La obra del maestro Ismael Vargas: “El Sincretismo” enardece a grupos católicos

Ago 20, 2017

Por Mario Ávila //

Al develar la segunda de 10 piezas del programa de arte urbano que ejecuta el gobierno de Enrique Alfaro en Guadalajara, la polémica se atizó con una dosis de religiosidad emanada de la obra “El Sincretismo” del maestro Ismael Vargas, que se encuentra sobre el camellón de la avenida Federalismo, en su cruce con la calle Juan Álvarez.

Sin embargo esta polémica seguramente distrae elementos que se consideran relevantes, como el incremento hasta 42 millones de pesos para el programa, el quién palomeó las obras, el quién definió el precio de cada una, el quién definió a qué artistas se invitaría y finalmente si este programa millonario se justifica en momentos de precariedad financiera y de graves carencias hasta en la prestación de servicios públicos en Guadalajara.

De las 10 obras contempladas en el programa que se ejecuta desde la Dirección de Cultura de Guadalajara, se han inaugurado dos, La Pluma, que tuvo un costo de 1.3 millones de pesos y El Sincretismo que costó 5.2 millones de pesos, se ha anticipado la obra de José Fors “Árbol Adentro”, por la cual se pagarán 4.5 millones de pesos y las siete piezas restantes deberán absorber un costo de 31 millones de pesos.

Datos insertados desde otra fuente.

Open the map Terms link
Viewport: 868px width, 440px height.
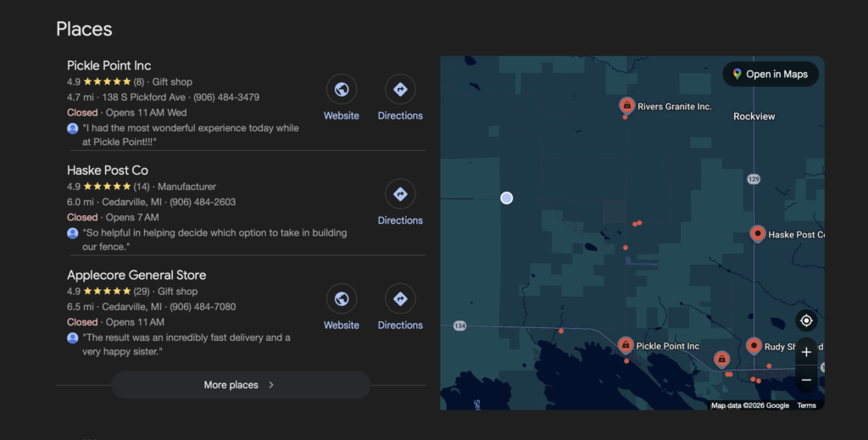pyautogui.click(x=806, y=405)
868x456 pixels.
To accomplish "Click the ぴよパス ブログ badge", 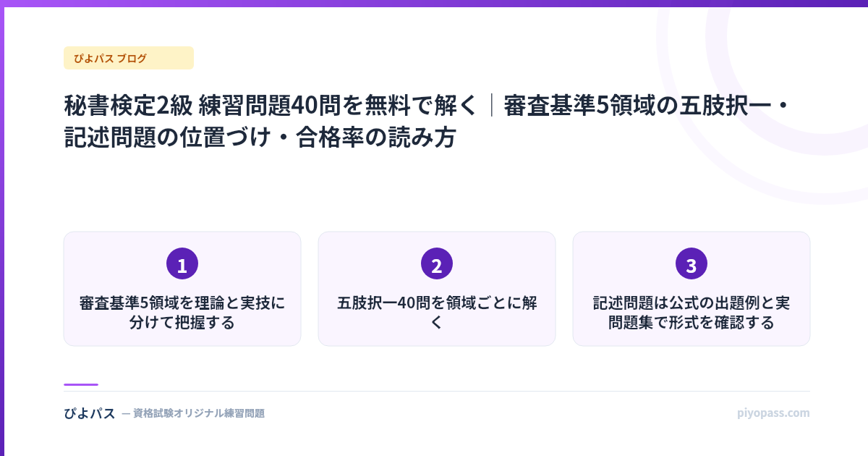I will 129,58.
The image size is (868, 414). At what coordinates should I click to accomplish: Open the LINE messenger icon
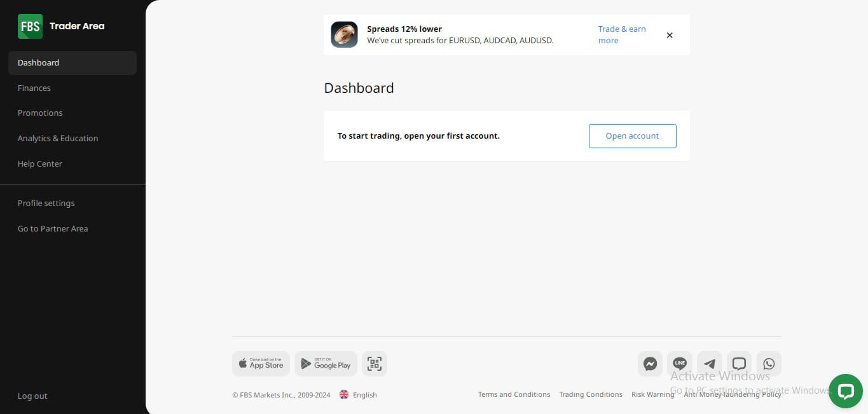click(x=679, y=364)
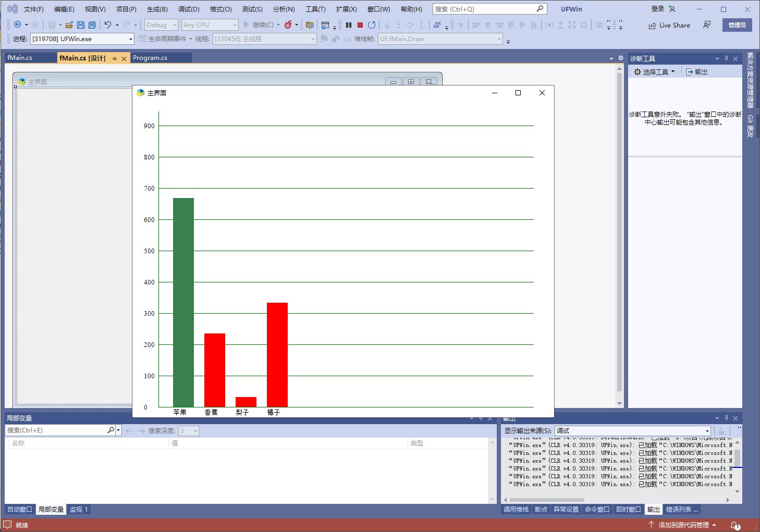
Task: Click the 搜索 (Ctrl+Q) search box
Action: (484, 9)
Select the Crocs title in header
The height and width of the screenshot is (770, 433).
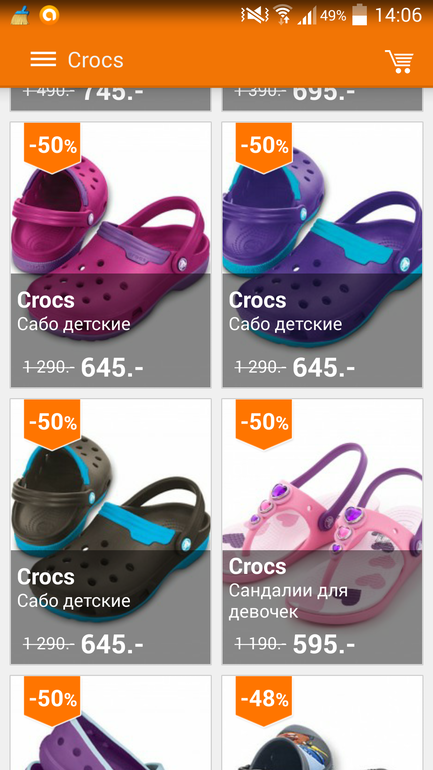pos(96,60)
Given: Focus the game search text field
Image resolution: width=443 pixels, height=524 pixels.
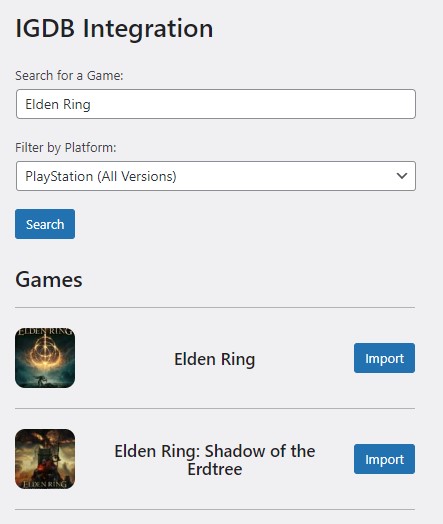Looking at the screenshot, I should coord(216,104).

Una obra más que se instalará antes de que concluya el 2017 es del artista José Dávila en el Oriente de la ciudad, en el Parque San Jacinto, proyectado por el arquitecto Juan Palomar, el cual tenía un espejo de agua, que en lo urbano no es lo más fácil de mantener por la evaporación; entonces, el artista Dávila se juntó con el arquitecto Juan Palomar, que fue quien proyectó el parque y quedaron los dos de común acuerdo para poner ahí la escultura.

LA MÁS POLÉMICA

El Sincretismo” ha sido la obra que empieza a causar polémica por la postura de algunos ciudadanos que la consideran como un atentado contra la cultura y la libertad religiosa y hasta una profanación a la imagen de la Virgen de Guadalupe, por ello en defensa de la fe han iniciado con un proceso para recabar 20 mil firmas y con ellas pedirle al alcalde Enrique Alfaro que retire la obra del barrio de El Refugio.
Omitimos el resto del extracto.